If a line below contains "field", count it; then state how many such lines there are, and nothing else.

::: INPUT MATERIAL

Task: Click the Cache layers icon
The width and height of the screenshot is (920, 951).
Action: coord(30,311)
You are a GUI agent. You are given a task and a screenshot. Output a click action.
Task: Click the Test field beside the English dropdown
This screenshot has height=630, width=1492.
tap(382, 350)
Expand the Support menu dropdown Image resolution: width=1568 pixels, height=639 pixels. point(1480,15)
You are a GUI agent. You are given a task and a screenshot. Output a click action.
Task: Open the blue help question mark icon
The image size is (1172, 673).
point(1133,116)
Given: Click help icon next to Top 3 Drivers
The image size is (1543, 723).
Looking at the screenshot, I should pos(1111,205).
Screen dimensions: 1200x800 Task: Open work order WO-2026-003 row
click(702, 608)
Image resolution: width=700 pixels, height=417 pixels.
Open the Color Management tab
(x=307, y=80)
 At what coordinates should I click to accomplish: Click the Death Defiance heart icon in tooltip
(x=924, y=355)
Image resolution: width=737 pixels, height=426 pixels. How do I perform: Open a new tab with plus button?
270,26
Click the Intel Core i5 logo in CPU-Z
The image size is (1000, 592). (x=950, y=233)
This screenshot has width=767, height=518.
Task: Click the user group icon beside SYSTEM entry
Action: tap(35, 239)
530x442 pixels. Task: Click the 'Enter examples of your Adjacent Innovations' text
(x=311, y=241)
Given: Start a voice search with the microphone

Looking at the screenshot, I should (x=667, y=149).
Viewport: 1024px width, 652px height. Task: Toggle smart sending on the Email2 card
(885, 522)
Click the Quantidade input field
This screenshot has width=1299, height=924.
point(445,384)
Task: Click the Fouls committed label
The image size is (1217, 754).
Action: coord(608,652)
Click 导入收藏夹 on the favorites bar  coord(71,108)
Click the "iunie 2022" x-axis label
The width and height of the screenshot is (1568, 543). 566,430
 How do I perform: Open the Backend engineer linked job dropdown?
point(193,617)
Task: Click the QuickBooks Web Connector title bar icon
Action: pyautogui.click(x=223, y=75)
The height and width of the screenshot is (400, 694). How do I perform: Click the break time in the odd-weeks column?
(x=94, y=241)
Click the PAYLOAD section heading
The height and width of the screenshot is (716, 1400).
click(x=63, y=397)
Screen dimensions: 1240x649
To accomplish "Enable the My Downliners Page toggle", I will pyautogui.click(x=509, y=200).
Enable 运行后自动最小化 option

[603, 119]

::::::

SOLUTION BELOW:
2